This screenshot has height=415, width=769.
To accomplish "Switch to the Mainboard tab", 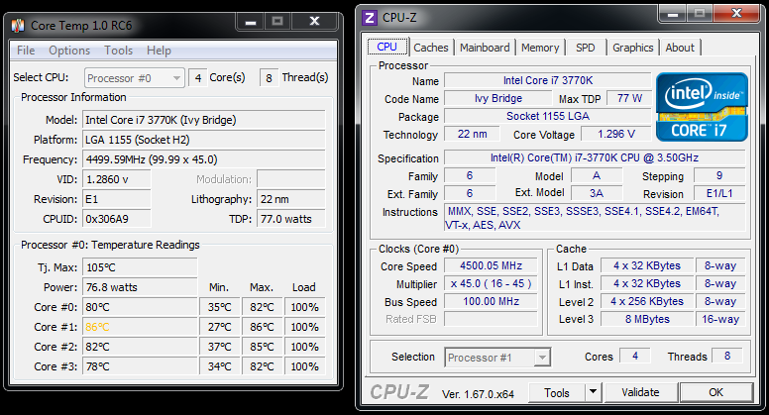I will 485,48.
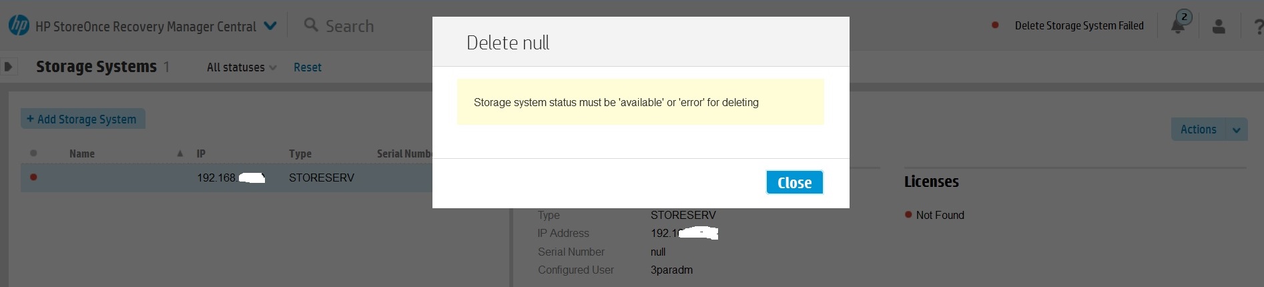This screenshot has height=287, width=1264.
Task: Open the user account icon
Action: [1219, 26]
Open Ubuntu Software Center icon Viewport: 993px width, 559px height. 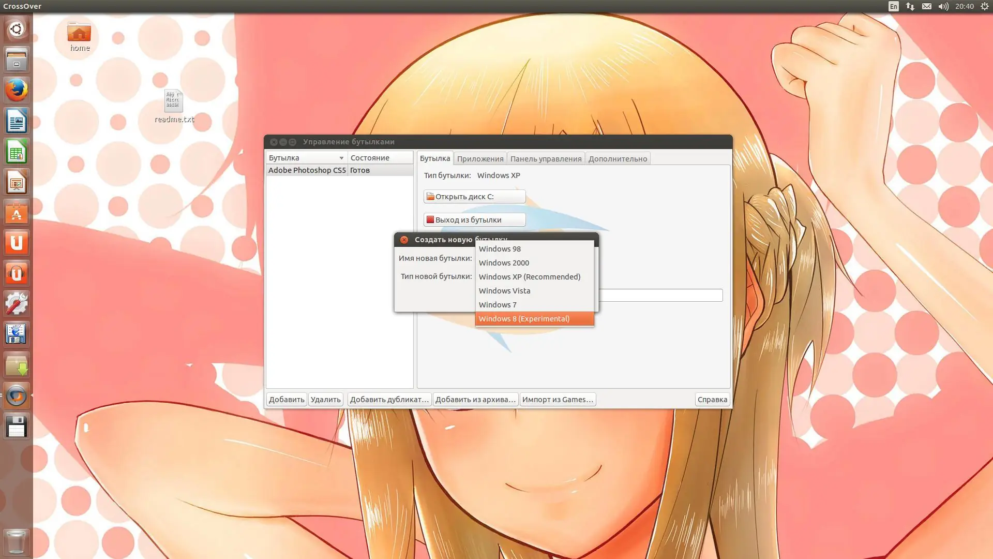click(16, 213)
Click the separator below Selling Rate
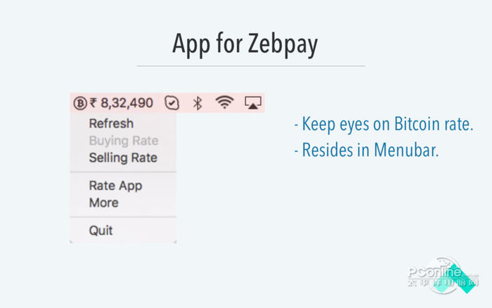The width and height of the screenshot is (492, 308). 123,172
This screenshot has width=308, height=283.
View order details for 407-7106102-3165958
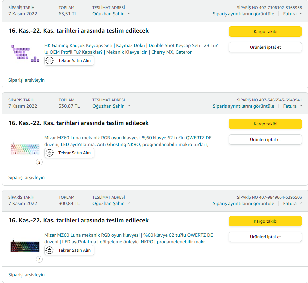(243, 14)
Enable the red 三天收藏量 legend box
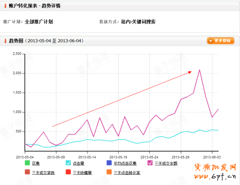Image resolution: width=240 pixels, height=185 pixels. (x=68, y=172)
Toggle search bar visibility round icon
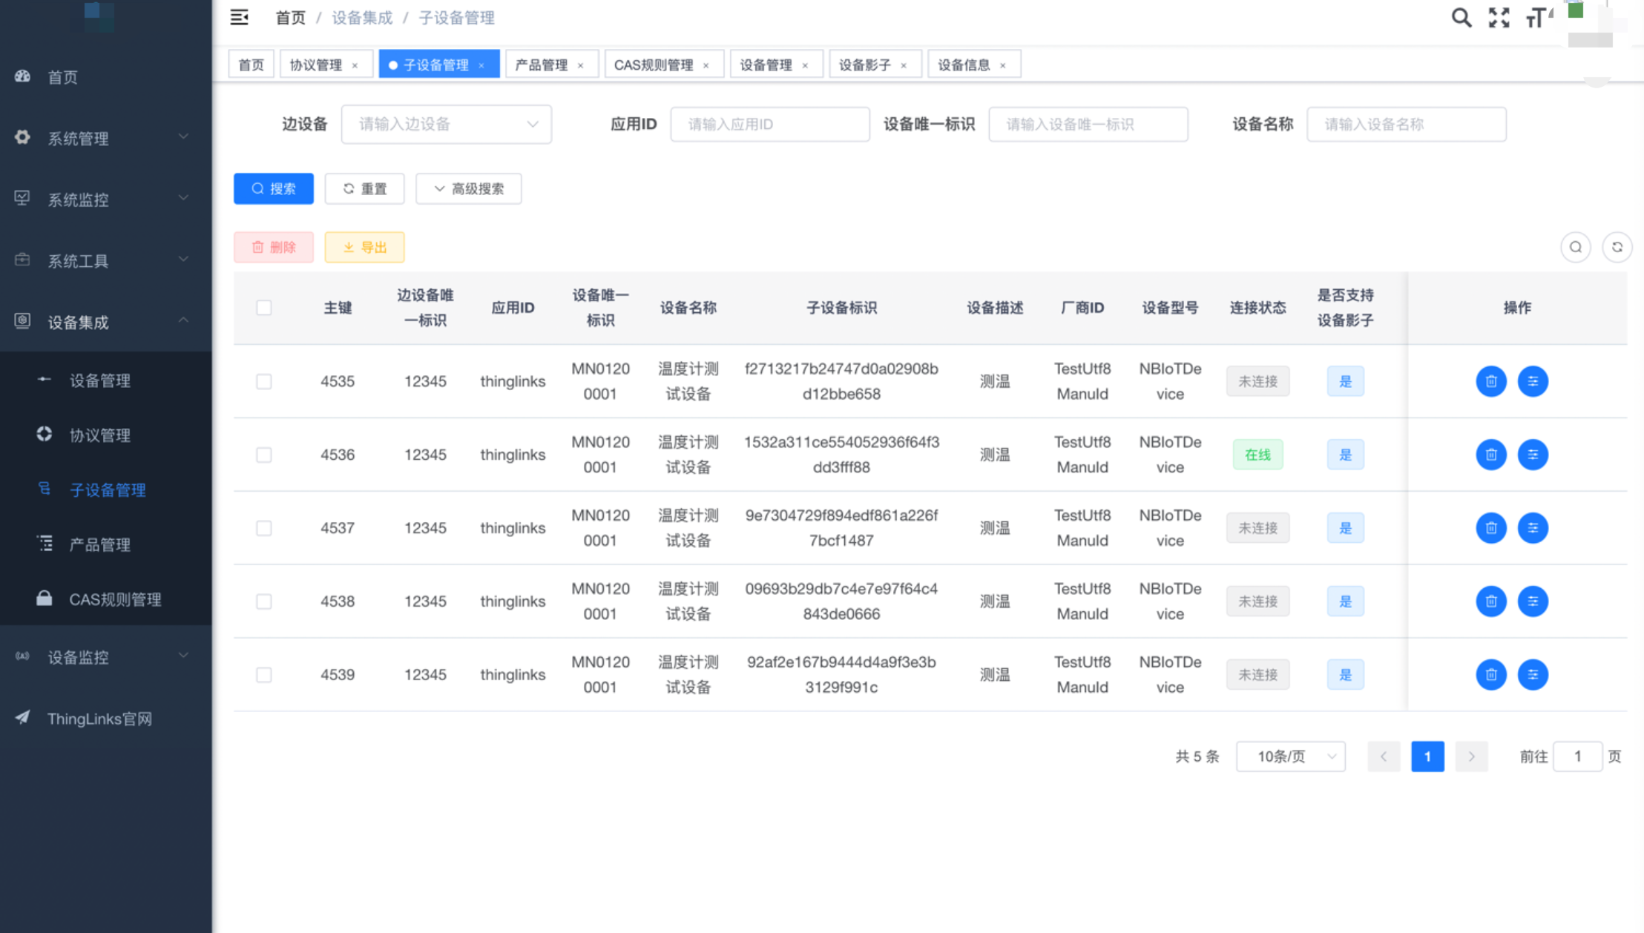 coord(1575,247)
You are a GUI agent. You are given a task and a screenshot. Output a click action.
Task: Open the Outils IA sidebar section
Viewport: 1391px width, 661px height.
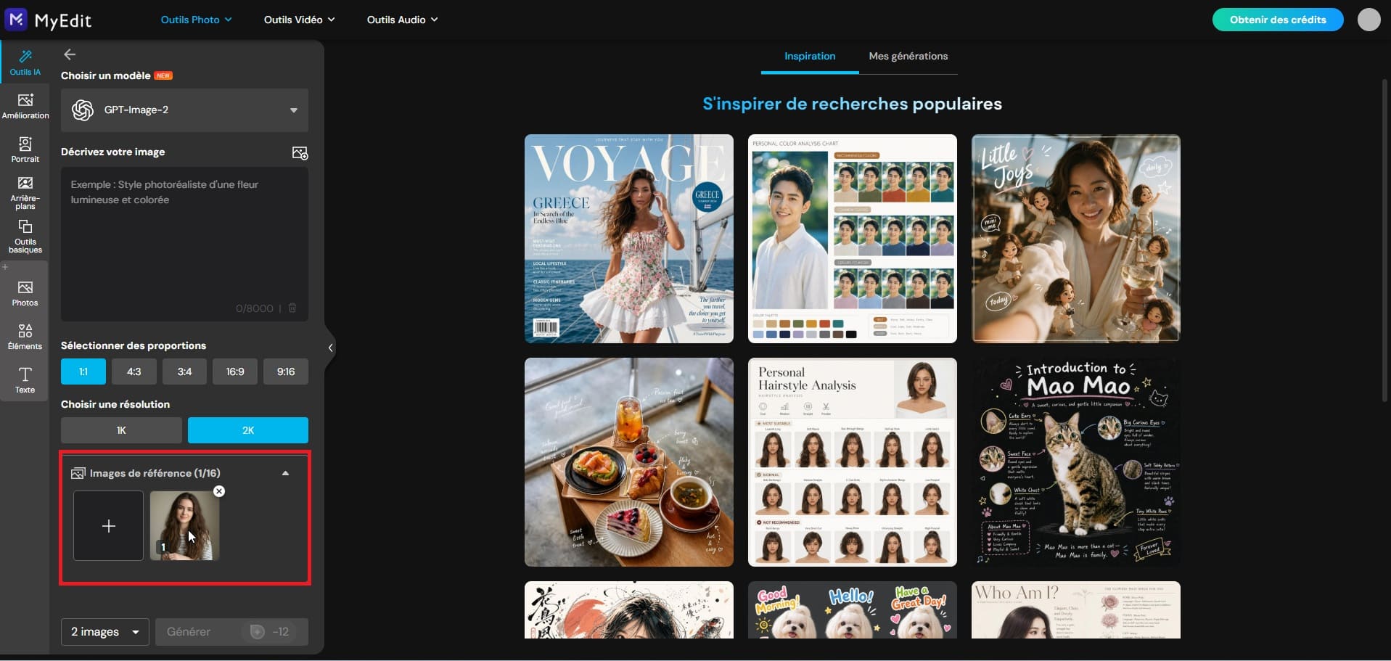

━━━━━━━━━━━━━━━━━━━━━━━━━━━━━━

▸ Problem details
Can you rewrite the listing, starting with the line containing "Enable the red 三天收藏量 legend box" and going on through the end of the listing, with "sidebar" swapped for "side panel" and everything else unchanged? Give only those lines, and leave the pictures out.

▸ Exercise output
Enable the red 三天收藏量 legend box
Image resolution: width=240 pixels, height=185 pixels. (x=68, y=172)
Toggle search bar visibility round icon
 coord(1575,247)
You are a GUI agent. You are given a task and a screenshot. Output a click action.
Task: Open the Outils IA side panel section
Viewport: 1391px width, 661px height.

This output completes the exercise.